Task to carry out:
Only a number is expected here: the count of lines in the data that contain "Flickr".

Pixel coordinate grounding data
◆ ◆ ◆ ◆ ◆

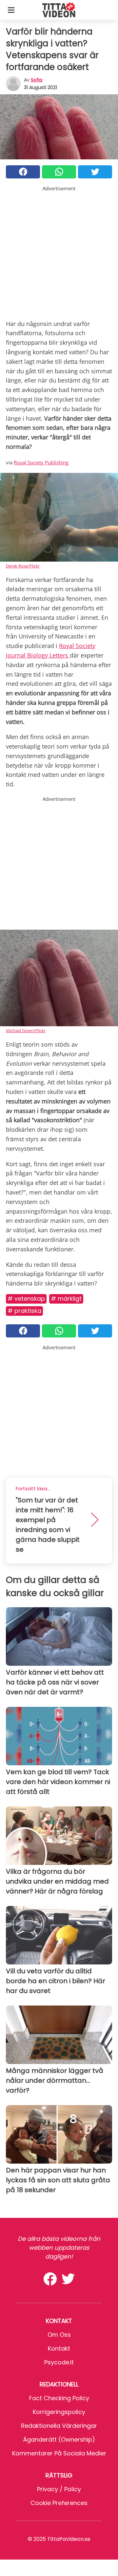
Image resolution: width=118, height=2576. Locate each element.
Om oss (59, 2335)
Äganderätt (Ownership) (59, 2439)
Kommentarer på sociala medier (59, 2453)
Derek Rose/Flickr (23, 566)
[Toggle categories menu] (11, 10)
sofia (36, 80)
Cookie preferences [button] (59, 2503)
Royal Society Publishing (41, 462)
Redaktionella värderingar (59, 2426)
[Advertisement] (59, 251)
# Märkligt (66, 1298)
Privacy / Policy (59, 2489)
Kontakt (59, 2348)
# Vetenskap (26, 1298)
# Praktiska (24, 1311)
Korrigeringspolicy (59, 2412)
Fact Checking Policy (59, 2398)
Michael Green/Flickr (26, 1030)
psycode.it (59, 2362)
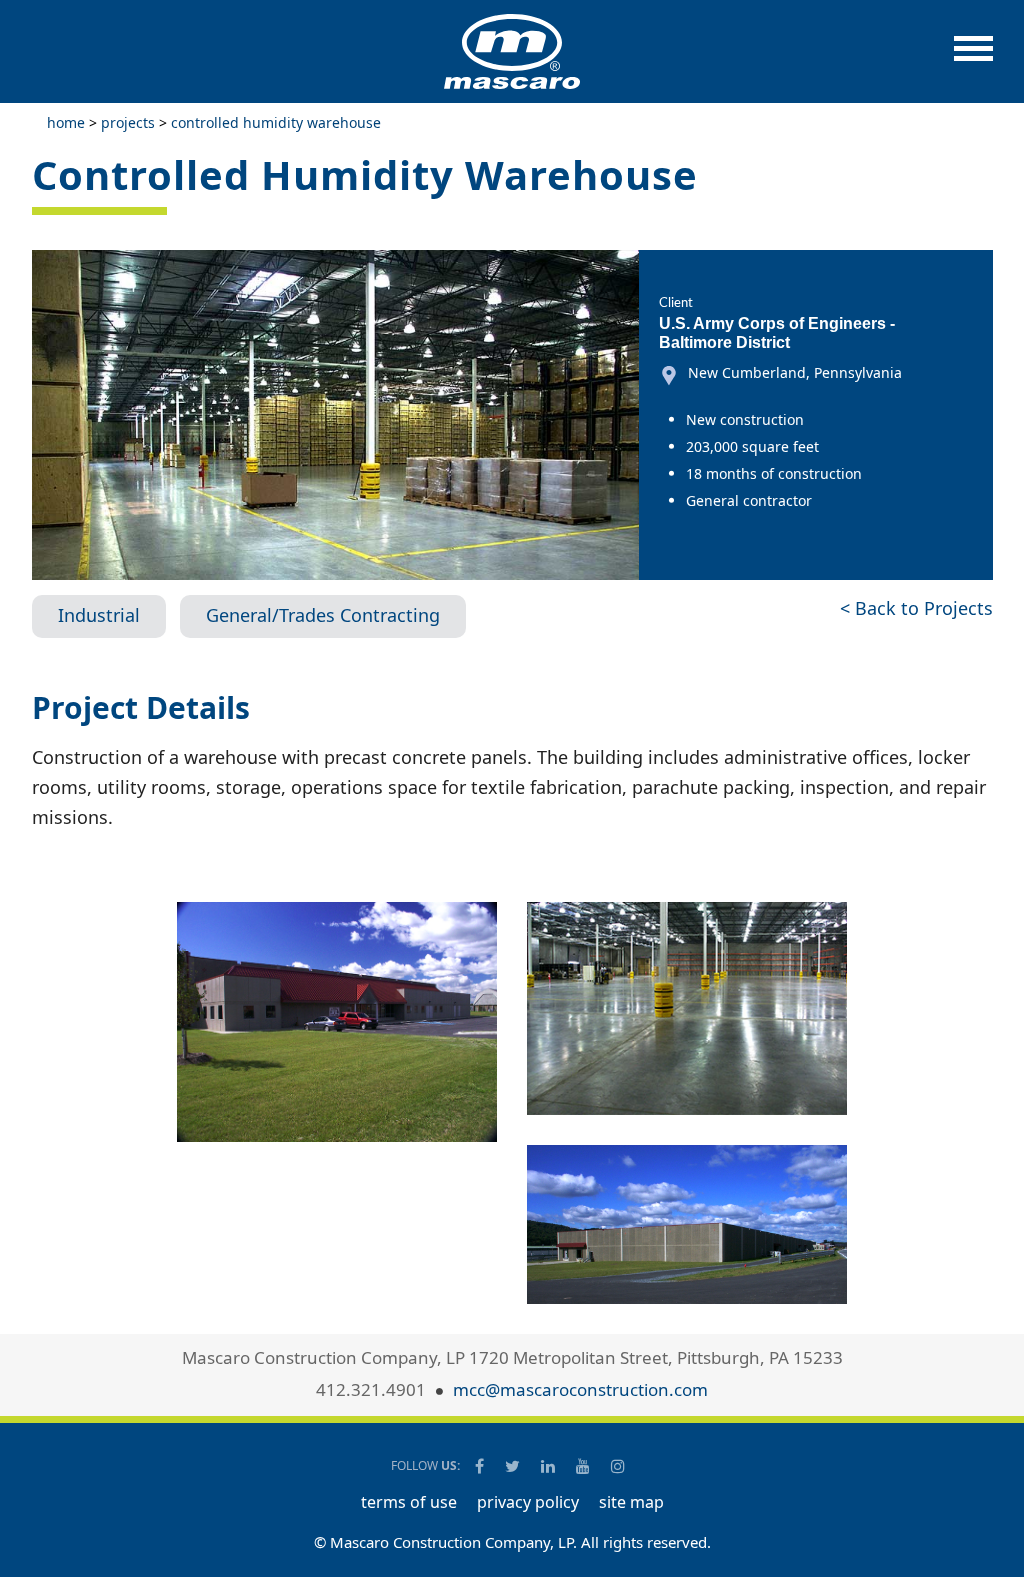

◆ ◆ ◆ ◆ ◆

Task solution:
2